## What the task asks
Report each line of the records below that uses the word "Graticcio".

## Excerpted records
# # #

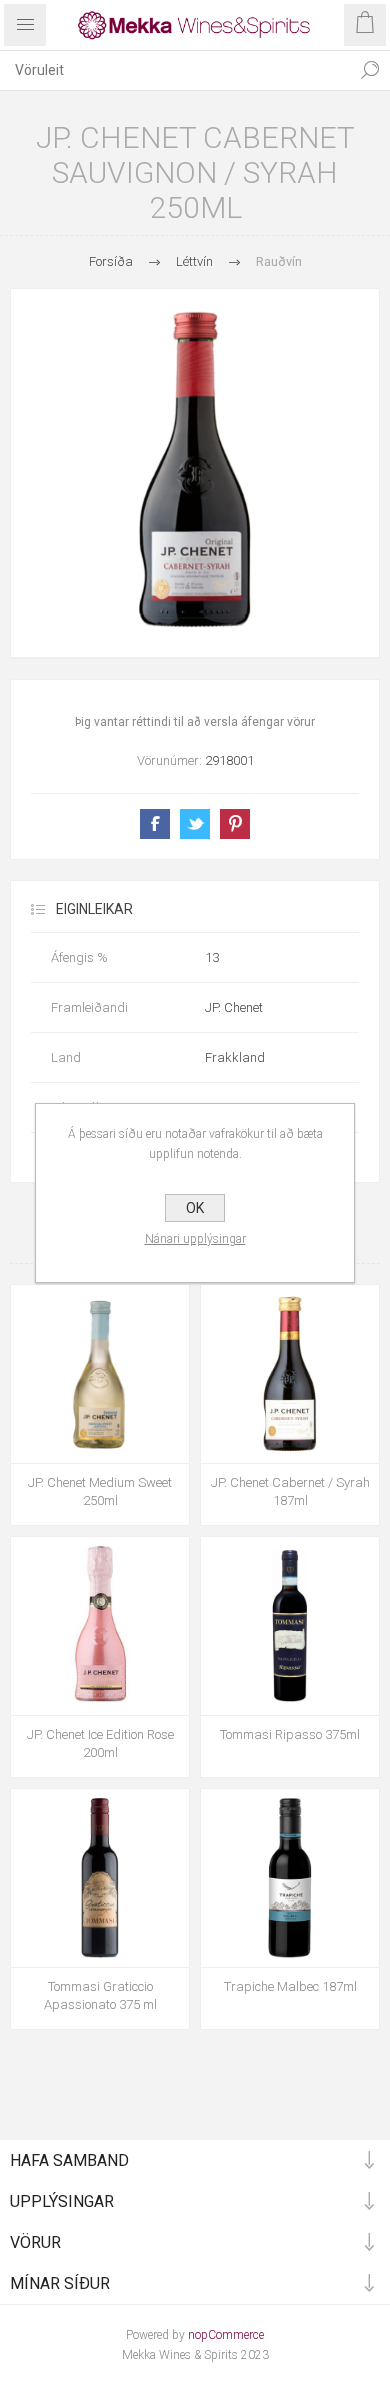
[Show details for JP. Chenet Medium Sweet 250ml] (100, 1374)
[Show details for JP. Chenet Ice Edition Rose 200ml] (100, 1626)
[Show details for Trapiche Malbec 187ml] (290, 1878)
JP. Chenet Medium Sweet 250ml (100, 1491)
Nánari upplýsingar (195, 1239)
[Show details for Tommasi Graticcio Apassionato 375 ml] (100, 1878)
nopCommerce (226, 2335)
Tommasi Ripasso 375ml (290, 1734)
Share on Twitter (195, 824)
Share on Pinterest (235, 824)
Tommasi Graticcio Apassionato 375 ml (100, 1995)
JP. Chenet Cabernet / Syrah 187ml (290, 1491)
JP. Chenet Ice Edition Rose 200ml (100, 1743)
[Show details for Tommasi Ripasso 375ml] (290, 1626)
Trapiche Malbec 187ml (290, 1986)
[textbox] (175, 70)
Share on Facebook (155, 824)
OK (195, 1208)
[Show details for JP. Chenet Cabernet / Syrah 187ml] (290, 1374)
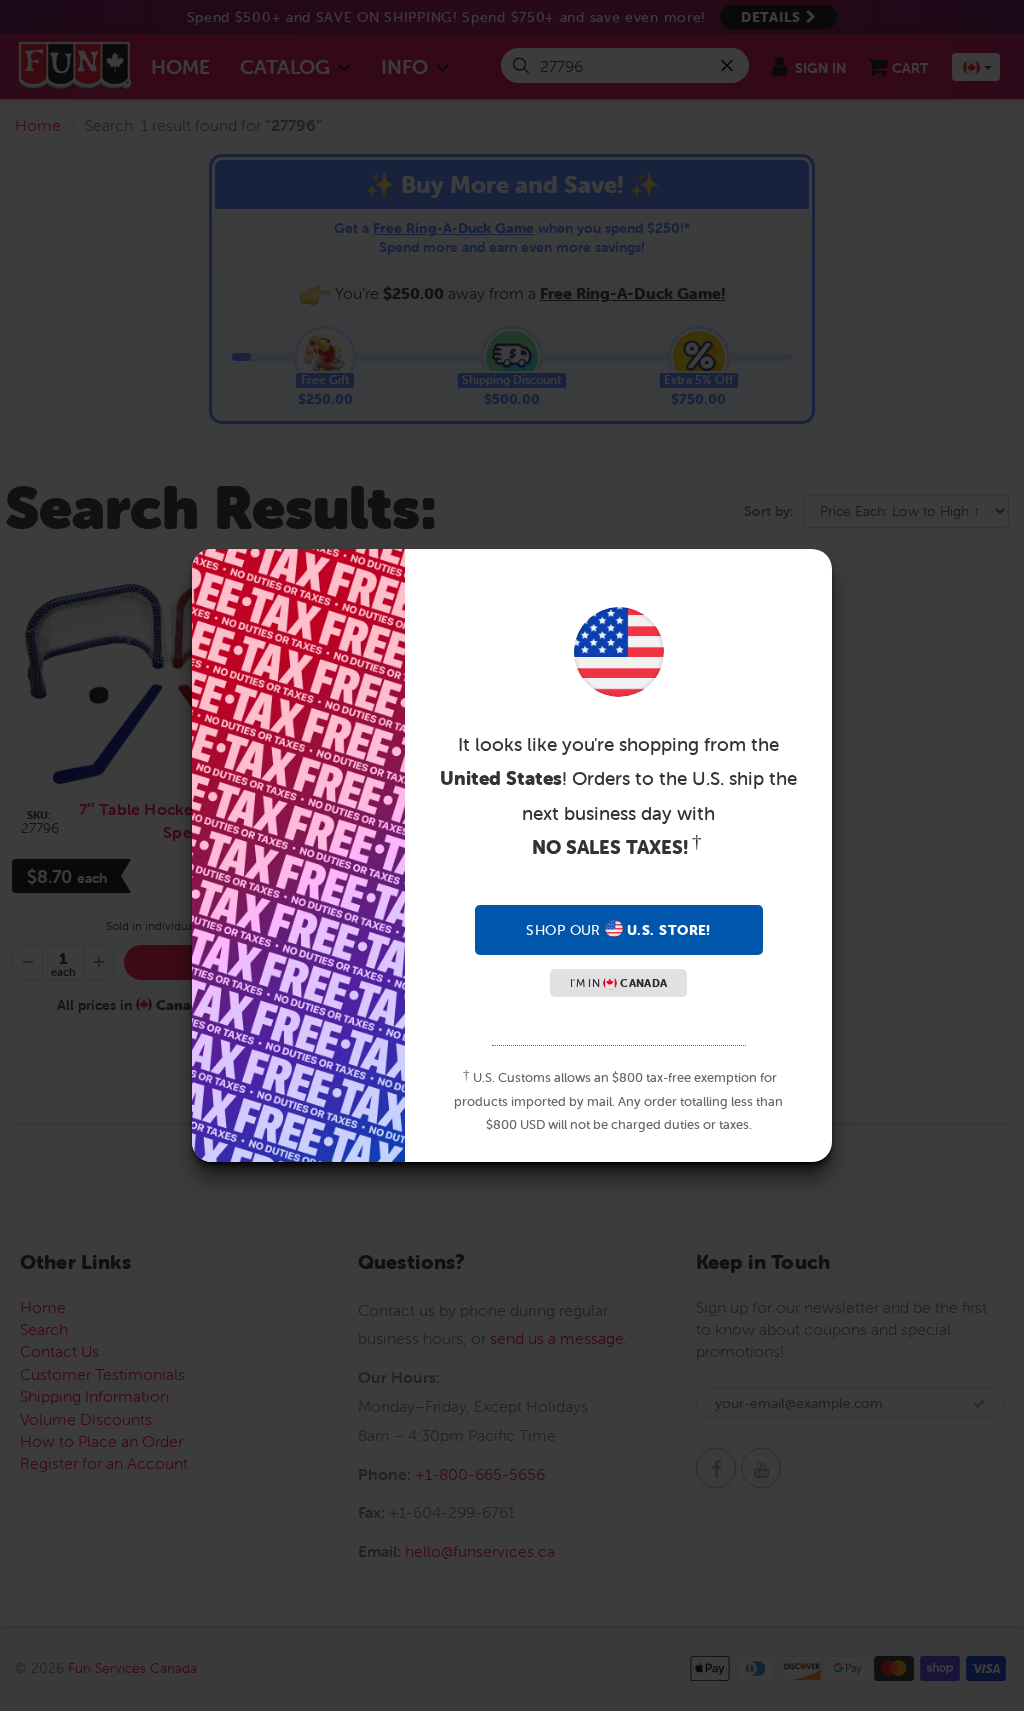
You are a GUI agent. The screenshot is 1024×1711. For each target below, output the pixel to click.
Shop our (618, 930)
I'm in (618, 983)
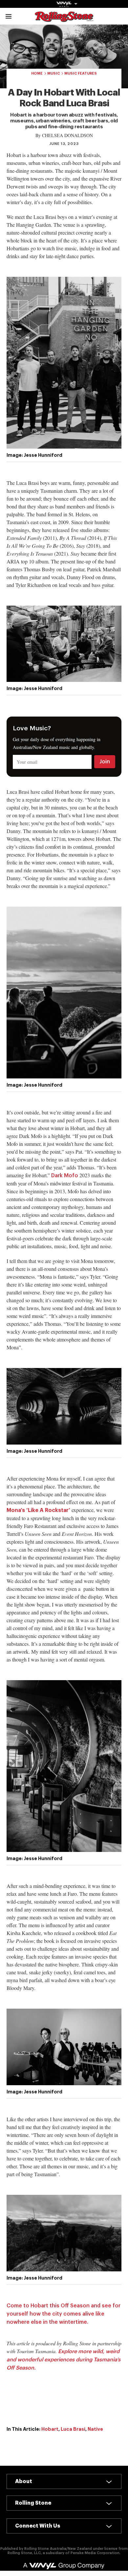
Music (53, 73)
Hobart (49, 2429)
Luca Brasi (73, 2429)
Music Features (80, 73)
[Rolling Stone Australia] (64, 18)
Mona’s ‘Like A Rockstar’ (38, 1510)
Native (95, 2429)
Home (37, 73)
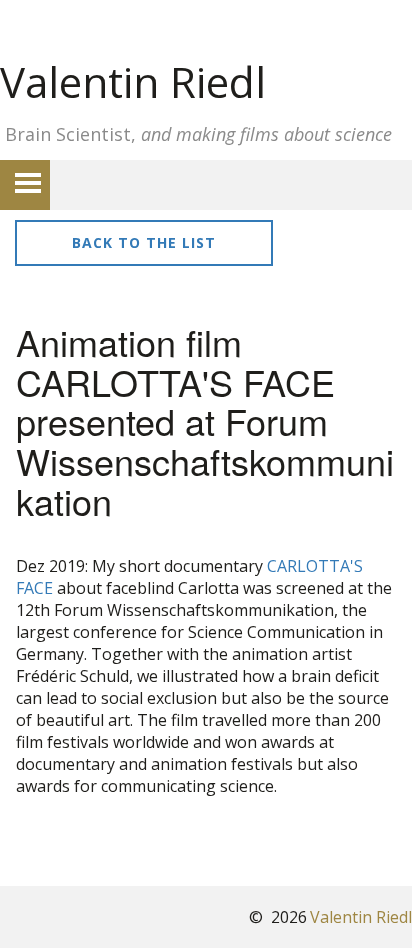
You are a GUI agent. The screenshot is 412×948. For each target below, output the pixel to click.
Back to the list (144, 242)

# # #

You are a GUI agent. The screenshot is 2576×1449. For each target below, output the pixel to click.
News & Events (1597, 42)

# # #

## Solution
[Show details for Tommasi Graticcio Apassionato 375 ml] (100, 1878)
Tommasi Graticcio Apassionato 375 ml (100, 1995)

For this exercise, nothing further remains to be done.